Blood has more than a biological function. It is possesses essential life giving spiritual energy, as the Torah writes, "the blood is the soul." By eating blood (albeit from a kosher animal) a person consumes that animal's life energy, and impacts himself in a spiritually negative manner. Blood belongs to the realm of foods that can serve no holy purpose when we eat them. In fact, eating blood causes a person to attach his soul to negative spiritual forces. He strengthens those negative forces in the world at large and degrades his own spiritual status. Blood can only be elevated to holiness when it is used as part of the Temple offerings (which will be renewed in the imminent Messianic Era.)

Blood also represents a person's heated excitement for materialism, just as blood is the warm substance keeping an animal alive. Often, a person's "success" is determined according to his physical gains, prestige, and power. Entire lifetimes are dedicated to the goal of corporeal success, and the drive to obtain more is never satiated, remaining as heated as ever.

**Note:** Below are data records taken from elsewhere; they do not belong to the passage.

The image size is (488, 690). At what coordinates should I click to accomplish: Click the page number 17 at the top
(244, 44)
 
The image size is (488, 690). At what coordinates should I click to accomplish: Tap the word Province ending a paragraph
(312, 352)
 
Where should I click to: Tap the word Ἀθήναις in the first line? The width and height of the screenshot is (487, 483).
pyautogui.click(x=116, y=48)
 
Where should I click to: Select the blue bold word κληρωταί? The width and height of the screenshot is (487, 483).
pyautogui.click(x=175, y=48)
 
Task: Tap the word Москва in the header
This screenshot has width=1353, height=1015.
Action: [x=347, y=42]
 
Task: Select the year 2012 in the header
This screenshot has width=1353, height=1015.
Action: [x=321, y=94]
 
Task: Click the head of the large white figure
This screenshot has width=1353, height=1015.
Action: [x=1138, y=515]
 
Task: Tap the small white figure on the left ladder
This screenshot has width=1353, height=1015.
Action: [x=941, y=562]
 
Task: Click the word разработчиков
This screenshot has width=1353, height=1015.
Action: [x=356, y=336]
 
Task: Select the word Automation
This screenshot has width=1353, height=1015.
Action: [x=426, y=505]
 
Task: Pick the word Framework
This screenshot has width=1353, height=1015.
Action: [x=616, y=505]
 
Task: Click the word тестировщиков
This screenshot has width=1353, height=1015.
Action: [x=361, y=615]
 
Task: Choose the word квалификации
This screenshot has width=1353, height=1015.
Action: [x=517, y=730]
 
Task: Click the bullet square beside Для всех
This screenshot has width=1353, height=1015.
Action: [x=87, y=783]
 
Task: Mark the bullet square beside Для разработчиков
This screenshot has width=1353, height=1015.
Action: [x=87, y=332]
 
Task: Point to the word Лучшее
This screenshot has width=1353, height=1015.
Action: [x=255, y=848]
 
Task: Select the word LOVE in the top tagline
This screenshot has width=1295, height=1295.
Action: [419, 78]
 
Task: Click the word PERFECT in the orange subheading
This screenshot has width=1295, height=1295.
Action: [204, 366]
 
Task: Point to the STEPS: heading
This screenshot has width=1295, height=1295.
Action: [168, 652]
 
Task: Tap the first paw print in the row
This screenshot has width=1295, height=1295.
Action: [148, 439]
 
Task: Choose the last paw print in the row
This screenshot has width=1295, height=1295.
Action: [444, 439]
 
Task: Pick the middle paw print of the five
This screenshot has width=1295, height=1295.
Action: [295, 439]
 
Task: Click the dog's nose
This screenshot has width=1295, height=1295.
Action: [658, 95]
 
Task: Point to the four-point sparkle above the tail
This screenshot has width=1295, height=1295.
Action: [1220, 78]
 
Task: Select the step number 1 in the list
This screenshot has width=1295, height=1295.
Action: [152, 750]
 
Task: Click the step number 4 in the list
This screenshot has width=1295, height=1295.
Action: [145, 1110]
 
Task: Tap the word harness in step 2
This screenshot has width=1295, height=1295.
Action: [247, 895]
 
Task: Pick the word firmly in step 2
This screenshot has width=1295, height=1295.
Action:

The goal of spiritual salting and draining is to rid ourselves of the heated drive for materialistic gain. By rinsing away "bad blood," we attune ourselves to spiritual pursuits and everlasting divine gains. And while we drain away our corporeal aspirations, our heated energies are transferred onto spiritual achievements, never allowing ourselves to be satisfied with whatever "wealth" we have already amassed.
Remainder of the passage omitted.